━━━━━ PASSAGE GIVEN ━━━━━

Go over with him the most simple things again and again and shower him with compliments.
My sons class is starting chumash in a few weeks. He's barely decoding basic simple words. But he's excited to try and practice now whereas in the beginning he was impossible to pin down to get him to work on his reading.
I call him my "talmud chacham" cuz he learns so well and he's growing and shteiging. And he's bright and smart and sharp and listens well in class and learning every day.....
I keep boosting his confidence in any and every way. Giving him tasks he likes doing and will make him feel all Macho. Like I'll ask him to change the batteries of his baby sisters toys. Now he'll have to unscrew the cover, pick out the correct batteries from the battery case, put the new batteries in the right way and screw it back closed. Then dispose of the old batteries and put everything away. Every step gets praised.

━━━━━

### EXERCISE REQUIREMENTS:
**1.** What is the Spanish translation of "I keep boosting his confidence in any and every way." from the post about a son learning to read?
**2.** Could you quote the post about a son learning to read, word for word, from "Go over with" to "on his reading."?

━━━━━ DATA EXTRACT ━━━━━

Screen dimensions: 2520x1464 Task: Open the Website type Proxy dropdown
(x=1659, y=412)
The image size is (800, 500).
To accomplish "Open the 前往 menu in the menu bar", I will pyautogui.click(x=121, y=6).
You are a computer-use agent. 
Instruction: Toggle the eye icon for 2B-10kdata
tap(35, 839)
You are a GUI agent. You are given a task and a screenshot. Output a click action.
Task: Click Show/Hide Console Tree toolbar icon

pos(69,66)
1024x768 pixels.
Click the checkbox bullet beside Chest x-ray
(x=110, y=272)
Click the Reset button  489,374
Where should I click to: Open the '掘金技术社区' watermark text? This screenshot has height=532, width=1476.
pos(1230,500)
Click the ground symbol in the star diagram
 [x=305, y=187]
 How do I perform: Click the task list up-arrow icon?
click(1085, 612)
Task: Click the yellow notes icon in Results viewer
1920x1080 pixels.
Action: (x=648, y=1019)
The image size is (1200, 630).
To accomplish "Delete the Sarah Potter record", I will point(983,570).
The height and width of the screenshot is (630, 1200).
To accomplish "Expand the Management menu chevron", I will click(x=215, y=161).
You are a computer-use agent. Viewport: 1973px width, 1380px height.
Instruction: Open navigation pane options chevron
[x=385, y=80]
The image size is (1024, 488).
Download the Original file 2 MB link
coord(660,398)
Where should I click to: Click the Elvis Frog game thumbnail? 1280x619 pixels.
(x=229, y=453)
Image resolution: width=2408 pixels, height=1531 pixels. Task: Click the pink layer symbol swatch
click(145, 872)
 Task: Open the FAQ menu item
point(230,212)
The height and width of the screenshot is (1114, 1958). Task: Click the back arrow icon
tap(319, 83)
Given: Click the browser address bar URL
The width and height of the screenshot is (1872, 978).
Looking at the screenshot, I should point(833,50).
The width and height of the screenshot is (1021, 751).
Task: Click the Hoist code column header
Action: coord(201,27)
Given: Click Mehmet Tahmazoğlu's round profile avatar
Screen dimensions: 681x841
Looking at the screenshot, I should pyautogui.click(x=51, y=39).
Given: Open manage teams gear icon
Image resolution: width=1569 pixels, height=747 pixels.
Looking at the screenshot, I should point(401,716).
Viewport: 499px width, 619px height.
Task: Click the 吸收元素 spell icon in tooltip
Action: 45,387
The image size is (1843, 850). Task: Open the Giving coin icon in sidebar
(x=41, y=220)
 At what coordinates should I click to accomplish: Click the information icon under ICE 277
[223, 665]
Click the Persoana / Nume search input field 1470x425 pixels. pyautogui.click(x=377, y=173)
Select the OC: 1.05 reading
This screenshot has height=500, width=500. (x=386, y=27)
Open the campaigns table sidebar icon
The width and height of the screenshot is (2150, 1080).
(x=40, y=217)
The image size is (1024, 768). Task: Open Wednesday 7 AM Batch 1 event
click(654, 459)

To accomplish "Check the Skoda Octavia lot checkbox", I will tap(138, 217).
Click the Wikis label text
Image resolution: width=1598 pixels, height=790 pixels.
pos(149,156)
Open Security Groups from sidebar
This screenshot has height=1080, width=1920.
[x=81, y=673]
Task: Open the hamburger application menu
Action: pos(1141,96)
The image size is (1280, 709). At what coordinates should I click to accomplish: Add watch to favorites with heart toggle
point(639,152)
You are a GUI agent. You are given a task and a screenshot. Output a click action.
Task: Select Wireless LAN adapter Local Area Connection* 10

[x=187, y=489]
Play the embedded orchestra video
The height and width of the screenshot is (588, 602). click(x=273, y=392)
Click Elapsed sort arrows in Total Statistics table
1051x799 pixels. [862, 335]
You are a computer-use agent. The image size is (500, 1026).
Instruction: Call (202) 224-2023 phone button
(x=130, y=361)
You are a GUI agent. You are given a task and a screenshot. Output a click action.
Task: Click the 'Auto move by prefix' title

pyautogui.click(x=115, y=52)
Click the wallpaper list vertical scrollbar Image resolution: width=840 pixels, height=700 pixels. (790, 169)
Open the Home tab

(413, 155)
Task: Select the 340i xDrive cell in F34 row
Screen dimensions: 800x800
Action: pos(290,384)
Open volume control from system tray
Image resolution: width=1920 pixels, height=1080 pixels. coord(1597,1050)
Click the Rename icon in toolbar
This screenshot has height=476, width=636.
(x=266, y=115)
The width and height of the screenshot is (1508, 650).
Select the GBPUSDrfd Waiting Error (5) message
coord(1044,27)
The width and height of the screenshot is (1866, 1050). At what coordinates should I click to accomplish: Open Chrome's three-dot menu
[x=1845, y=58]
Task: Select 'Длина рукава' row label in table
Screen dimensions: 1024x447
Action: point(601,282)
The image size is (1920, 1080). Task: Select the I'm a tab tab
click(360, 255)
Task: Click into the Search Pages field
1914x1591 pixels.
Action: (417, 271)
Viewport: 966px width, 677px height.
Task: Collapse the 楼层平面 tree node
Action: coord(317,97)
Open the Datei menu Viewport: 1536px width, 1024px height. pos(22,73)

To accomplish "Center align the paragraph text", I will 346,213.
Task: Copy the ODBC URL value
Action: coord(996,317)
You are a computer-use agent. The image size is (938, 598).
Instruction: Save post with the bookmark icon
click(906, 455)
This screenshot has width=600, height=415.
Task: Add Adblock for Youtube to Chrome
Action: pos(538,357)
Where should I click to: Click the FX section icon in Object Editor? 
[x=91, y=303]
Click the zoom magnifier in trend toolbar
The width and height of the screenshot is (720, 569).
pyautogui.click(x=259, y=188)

━━━━━

### FINAL ANSWERS:
**1.** Sigo aumentando su confianza de todas las maneras posibles.

**2.**
Go over with him the most simple things again and again and shower him with compliments.
My sons class is starting chumash in a few weeks. He's barely decoding basic simple words. But he's excited to try and practice now whereas in the beginning he was impossible to pin down to get him to work on his reading.